● Task to carry out
If a line in the data has the string "panel", please show it.

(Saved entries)
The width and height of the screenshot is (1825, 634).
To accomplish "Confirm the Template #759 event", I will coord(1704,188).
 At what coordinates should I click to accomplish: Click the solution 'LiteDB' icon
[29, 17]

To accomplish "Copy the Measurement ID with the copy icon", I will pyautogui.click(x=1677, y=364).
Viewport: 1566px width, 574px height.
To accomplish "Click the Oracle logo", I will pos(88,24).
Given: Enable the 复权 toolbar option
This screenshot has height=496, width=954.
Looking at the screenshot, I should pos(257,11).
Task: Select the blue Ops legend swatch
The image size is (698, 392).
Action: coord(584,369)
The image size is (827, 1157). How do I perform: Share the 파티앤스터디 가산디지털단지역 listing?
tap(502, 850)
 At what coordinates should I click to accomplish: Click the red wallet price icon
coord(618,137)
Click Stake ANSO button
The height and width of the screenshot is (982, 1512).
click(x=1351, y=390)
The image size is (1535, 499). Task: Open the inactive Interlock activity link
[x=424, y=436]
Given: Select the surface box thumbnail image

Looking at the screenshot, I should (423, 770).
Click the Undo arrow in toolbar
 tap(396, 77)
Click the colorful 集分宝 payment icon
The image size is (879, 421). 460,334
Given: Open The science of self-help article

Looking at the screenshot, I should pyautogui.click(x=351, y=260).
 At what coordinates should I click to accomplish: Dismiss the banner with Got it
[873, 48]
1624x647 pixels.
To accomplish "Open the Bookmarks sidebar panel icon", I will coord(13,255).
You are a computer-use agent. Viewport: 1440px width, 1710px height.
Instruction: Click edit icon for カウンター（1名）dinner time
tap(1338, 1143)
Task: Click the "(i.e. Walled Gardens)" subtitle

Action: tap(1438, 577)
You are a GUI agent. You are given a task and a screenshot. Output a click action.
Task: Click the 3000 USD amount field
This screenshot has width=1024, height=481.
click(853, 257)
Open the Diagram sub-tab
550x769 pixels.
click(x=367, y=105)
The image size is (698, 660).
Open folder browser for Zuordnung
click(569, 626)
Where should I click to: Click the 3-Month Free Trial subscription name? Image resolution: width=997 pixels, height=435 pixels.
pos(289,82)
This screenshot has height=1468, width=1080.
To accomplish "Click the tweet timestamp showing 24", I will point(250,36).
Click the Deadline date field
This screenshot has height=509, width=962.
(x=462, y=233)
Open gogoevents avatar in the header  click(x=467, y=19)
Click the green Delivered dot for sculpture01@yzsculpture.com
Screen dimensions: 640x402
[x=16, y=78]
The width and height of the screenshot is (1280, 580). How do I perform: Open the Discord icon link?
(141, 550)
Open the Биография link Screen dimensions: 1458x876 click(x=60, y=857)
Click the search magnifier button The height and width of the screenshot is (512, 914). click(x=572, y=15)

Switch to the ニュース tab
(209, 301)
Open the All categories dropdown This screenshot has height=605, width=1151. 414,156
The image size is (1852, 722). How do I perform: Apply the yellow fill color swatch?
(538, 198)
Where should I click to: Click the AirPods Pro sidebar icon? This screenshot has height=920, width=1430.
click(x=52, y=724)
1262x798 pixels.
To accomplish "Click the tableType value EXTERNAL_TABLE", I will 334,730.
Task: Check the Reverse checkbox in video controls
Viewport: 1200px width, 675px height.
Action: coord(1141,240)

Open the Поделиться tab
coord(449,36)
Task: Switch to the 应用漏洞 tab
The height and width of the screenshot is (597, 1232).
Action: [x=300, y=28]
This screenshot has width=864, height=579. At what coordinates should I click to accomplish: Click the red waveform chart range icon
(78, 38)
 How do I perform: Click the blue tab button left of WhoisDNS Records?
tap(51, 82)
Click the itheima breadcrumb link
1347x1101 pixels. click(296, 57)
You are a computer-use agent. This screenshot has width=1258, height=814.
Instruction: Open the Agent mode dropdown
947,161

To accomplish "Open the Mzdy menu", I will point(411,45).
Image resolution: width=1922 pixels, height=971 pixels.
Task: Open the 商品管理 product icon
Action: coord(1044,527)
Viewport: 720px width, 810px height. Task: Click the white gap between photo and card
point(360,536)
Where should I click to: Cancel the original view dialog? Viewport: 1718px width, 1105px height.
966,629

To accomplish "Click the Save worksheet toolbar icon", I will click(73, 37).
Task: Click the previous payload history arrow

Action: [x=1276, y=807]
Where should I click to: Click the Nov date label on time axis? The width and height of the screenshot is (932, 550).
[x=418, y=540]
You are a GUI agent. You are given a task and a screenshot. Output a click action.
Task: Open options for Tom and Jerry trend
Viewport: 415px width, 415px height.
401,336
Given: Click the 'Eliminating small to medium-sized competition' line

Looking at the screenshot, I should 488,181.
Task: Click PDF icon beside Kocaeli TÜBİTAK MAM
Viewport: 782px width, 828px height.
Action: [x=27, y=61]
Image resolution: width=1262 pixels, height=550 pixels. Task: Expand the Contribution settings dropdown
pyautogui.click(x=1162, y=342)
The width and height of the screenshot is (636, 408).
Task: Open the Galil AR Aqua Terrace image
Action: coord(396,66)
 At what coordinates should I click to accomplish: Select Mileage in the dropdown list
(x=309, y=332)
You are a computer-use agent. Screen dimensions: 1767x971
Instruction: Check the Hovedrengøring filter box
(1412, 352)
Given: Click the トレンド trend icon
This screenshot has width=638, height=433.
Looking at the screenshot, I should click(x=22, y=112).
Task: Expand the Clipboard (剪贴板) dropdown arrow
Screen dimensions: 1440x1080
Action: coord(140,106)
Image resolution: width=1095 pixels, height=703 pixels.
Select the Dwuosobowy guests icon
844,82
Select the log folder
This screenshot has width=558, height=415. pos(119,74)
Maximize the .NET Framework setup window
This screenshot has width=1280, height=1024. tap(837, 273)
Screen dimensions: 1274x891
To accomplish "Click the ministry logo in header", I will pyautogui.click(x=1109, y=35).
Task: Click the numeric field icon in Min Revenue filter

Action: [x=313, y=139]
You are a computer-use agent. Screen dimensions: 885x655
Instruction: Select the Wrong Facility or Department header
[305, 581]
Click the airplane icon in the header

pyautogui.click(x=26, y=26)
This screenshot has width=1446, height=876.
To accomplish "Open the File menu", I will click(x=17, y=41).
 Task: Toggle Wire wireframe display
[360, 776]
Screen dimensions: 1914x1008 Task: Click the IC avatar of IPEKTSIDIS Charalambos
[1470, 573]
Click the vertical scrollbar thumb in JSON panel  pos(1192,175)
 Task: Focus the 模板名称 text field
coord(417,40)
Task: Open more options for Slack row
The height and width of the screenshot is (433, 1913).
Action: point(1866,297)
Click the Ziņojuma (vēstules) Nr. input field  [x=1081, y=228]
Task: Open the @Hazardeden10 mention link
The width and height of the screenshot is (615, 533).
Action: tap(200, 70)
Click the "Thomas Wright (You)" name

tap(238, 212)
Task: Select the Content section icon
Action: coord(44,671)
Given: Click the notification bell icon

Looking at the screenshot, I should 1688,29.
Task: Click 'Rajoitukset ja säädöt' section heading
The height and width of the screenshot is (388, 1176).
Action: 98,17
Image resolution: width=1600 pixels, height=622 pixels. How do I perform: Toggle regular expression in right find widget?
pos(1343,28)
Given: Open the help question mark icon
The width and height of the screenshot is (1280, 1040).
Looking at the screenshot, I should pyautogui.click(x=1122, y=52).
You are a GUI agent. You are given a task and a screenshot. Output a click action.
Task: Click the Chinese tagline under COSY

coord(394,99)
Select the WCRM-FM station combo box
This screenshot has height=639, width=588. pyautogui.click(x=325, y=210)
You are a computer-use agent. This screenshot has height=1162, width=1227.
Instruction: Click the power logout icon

● Written answer
To accomplish "Open the Bookmarks sidebar panel icon", I will coord(13,255).
Click the vertical scrollbar thumb in JSON panel  pos(1192,175)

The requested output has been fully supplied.